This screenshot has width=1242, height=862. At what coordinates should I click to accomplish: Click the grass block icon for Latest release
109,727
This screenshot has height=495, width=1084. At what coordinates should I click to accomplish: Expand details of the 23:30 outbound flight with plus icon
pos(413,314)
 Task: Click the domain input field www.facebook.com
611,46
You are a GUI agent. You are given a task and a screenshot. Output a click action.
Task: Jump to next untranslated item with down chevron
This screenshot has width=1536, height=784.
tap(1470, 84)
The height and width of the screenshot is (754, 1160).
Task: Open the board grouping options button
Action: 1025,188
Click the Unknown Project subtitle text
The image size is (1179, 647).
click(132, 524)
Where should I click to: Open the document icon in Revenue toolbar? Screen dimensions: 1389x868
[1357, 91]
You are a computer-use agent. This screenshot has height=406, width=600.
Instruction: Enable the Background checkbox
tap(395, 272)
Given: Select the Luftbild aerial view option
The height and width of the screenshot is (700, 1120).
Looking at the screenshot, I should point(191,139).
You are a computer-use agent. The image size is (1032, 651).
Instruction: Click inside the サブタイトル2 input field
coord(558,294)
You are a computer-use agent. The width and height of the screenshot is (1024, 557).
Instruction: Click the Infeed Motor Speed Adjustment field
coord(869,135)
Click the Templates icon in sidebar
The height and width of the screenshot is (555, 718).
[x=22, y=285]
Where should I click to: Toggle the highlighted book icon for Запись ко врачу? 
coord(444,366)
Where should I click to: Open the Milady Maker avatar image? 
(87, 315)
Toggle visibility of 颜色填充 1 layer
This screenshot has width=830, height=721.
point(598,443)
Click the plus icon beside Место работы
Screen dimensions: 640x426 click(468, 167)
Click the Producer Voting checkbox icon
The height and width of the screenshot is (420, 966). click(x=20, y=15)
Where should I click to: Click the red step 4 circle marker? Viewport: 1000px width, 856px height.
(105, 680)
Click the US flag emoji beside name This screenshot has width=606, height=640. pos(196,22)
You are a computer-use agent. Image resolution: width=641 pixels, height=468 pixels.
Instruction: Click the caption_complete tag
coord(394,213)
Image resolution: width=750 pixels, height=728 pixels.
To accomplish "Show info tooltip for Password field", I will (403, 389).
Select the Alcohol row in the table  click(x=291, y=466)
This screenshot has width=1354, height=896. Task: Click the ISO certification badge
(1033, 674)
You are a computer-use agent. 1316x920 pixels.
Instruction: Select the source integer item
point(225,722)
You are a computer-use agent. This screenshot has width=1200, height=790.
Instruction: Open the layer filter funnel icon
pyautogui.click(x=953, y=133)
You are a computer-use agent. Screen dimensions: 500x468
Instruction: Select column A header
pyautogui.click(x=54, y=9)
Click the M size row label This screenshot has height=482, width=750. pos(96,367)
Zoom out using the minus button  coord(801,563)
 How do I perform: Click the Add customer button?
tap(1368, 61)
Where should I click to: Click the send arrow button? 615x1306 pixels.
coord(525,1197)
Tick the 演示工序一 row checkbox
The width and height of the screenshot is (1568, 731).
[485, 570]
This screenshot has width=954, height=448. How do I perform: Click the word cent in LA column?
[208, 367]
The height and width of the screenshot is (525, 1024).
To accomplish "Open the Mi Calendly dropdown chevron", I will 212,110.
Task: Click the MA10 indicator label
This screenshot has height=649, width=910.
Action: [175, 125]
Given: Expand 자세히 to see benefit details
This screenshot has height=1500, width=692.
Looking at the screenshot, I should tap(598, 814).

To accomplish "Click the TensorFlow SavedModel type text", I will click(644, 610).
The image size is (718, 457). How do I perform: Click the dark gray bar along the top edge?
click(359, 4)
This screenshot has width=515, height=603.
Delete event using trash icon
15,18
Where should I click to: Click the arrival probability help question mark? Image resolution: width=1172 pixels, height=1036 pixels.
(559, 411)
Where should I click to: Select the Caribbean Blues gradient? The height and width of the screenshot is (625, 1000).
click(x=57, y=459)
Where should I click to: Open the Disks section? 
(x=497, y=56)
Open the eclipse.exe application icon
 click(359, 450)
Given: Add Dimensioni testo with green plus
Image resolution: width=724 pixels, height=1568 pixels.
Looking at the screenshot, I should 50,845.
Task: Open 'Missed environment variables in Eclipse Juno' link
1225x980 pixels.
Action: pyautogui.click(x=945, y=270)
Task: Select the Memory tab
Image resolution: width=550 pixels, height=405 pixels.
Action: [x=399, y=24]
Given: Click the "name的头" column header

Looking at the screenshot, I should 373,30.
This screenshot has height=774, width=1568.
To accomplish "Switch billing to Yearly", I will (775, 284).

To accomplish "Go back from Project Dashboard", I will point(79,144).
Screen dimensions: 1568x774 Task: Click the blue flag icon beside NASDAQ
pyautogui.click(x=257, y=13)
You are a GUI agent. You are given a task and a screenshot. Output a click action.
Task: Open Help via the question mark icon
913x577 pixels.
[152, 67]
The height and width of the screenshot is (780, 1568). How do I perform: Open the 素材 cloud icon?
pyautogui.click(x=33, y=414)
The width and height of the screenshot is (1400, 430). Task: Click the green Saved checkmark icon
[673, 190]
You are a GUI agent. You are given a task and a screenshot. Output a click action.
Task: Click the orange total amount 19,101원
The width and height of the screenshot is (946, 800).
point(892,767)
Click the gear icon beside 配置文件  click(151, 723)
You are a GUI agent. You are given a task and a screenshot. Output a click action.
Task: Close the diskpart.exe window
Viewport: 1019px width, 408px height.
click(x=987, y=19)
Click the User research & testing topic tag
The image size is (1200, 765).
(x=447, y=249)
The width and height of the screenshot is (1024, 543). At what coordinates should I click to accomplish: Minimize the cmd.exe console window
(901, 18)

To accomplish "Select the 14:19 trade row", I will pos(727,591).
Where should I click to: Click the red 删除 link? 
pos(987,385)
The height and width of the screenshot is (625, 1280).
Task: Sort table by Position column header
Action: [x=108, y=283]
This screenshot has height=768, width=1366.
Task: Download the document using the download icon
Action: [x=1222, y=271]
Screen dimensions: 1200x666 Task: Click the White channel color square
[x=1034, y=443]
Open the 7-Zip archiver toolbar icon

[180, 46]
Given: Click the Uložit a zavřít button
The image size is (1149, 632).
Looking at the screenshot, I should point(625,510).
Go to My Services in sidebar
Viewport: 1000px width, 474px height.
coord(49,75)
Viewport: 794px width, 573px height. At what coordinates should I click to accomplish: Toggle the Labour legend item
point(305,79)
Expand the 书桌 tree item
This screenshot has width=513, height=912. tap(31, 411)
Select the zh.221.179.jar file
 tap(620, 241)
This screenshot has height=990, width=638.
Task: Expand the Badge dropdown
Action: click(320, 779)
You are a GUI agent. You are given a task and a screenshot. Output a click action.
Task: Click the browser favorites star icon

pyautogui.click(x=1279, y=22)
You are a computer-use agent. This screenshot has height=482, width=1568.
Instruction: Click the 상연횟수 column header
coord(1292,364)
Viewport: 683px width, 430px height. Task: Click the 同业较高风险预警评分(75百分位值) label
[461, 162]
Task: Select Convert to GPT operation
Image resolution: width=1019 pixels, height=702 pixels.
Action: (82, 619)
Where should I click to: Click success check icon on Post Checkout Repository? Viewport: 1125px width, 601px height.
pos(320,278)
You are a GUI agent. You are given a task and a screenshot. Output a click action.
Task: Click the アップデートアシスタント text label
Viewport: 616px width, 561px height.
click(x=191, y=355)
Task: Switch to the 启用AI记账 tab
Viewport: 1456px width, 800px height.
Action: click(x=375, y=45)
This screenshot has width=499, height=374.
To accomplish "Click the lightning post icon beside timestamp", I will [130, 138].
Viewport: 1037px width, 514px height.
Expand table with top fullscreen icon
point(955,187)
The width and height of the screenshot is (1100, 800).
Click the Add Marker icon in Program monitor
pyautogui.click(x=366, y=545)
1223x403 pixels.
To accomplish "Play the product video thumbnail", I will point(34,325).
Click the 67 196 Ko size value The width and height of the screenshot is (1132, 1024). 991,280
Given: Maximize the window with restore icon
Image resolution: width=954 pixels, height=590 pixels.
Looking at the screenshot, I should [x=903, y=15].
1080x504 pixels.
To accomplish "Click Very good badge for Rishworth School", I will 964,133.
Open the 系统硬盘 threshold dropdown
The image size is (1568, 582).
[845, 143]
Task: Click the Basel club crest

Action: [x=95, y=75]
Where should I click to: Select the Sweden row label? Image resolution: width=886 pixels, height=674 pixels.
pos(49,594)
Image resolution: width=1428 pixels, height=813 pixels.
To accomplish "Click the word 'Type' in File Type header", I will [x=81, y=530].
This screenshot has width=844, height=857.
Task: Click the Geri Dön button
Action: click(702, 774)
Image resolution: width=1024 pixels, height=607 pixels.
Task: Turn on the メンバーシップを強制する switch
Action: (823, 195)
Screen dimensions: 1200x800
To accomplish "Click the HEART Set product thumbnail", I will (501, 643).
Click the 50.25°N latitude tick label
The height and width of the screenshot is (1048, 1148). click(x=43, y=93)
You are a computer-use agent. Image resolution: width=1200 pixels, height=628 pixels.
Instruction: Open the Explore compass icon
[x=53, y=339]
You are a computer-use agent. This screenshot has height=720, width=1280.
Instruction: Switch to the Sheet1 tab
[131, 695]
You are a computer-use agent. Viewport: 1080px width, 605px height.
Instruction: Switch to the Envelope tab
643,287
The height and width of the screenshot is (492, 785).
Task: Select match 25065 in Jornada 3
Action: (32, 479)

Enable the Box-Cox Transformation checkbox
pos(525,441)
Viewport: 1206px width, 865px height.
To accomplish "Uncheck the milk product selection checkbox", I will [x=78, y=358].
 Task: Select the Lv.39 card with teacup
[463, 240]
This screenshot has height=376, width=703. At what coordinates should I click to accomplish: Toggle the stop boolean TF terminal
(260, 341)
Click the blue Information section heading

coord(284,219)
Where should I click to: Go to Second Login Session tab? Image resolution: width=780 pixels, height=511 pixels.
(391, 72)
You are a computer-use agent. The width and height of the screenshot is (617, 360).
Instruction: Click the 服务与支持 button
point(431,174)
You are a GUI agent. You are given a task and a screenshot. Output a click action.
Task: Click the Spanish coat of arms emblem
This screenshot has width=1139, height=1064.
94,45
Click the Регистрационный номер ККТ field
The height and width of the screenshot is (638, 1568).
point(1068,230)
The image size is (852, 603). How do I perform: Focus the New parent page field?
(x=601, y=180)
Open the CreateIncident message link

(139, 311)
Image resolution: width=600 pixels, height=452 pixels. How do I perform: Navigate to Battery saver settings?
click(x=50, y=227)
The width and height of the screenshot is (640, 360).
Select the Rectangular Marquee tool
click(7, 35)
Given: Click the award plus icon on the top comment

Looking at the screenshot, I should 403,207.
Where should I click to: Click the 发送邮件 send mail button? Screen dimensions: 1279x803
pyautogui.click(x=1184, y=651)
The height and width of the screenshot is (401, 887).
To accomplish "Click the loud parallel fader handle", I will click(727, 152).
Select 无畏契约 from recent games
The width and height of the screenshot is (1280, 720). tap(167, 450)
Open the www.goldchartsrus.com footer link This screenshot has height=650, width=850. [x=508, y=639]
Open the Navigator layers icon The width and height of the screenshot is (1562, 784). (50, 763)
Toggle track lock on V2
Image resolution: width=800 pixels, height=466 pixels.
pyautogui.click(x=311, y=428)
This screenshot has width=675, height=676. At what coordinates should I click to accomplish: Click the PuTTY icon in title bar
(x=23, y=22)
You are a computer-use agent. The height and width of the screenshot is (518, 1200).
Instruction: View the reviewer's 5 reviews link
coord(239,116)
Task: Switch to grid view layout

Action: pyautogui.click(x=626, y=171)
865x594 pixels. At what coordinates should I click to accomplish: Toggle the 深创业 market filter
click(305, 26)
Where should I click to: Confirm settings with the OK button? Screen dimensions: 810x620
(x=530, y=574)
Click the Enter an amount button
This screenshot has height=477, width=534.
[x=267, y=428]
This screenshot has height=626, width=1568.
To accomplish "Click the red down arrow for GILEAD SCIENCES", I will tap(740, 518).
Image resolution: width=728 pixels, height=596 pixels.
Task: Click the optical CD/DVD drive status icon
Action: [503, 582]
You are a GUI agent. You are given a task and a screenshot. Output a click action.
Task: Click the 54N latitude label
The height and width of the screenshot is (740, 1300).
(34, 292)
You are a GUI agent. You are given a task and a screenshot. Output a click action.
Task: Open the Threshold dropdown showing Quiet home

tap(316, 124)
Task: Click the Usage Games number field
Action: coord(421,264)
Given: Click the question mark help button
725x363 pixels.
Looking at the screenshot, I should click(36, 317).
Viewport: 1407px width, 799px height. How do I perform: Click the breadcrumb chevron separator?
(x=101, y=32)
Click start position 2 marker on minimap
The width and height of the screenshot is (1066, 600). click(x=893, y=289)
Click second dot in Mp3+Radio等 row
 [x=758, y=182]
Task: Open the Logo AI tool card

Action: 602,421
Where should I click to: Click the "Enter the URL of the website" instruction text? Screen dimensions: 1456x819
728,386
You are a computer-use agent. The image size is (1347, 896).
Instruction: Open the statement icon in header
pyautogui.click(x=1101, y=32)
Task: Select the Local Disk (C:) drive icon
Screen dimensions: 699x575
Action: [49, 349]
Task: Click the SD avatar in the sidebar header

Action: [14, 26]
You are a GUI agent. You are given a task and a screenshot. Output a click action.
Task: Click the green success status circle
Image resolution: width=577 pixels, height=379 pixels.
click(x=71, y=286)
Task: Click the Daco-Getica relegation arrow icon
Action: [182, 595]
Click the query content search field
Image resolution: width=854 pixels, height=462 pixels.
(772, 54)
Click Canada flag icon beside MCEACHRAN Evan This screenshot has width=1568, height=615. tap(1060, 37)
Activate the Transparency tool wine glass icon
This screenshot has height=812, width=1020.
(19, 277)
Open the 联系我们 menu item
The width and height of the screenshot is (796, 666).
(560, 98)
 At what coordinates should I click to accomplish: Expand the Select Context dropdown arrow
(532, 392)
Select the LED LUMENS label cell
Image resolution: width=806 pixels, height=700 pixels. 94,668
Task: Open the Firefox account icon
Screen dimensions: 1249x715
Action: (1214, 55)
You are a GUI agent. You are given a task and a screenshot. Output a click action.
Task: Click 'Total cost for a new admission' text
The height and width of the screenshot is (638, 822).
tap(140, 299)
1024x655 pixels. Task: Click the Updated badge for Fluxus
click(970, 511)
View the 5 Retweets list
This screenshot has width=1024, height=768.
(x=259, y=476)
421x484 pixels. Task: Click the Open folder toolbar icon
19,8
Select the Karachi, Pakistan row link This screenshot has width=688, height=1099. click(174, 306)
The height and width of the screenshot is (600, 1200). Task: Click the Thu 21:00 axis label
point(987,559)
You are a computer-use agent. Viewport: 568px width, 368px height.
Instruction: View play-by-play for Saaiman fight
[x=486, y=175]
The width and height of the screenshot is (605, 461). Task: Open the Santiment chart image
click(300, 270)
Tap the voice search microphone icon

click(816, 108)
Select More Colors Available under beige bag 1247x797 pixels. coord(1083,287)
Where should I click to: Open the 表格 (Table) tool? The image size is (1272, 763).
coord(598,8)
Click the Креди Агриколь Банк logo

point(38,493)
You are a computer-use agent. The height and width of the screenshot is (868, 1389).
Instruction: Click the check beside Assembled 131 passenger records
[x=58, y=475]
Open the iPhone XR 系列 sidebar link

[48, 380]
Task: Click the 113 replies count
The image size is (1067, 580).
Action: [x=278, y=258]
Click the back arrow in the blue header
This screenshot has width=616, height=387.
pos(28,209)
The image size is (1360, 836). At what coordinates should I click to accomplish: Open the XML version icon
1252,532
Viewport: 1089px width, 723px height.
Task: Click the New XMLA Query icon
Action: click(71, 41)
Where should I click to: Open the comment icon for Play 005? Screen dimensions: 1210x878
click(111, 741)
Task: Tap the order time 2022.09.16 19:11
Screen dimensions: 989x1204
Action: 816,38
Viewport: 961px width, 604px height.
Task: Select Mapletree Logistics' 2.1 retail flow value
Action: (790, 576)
+++
[Work order]: After locating the line holding "Image resolution: width=600" above, output exactly that line and every line after it through the line holding "Open the www.goldchartsrus.com". Include nothing else.

[Written reply]:
Image resolution: width=600 pixels, height=452 pixels. How do I perform: Navigate to Battery saver settings?
click(x=50, y=227)
The width and height of the screenshot is (640, 360).
Select the Rectangular Marquee tool
click(7, 35)
Given: Click the award plus icon on the top comment

Looking at the screenshot, I should 403,207.
Where should I click to: Click the 发送邮件 send mail button? Screen dimensions: 1279x803
pyautogui.click(x=1184, y=651)
The height and width of the screenshot is (401, 887).
To accomplish "Click the loud parallel fader handle", I will click(727, 152).
Select 无畏契约 from recent games
The width and height of the screenshot is (1280, 720). tap(167, 450)
Open the www.goldchartsrus.com footer link This screenshot has height=650, width=850. [x=508, y=639]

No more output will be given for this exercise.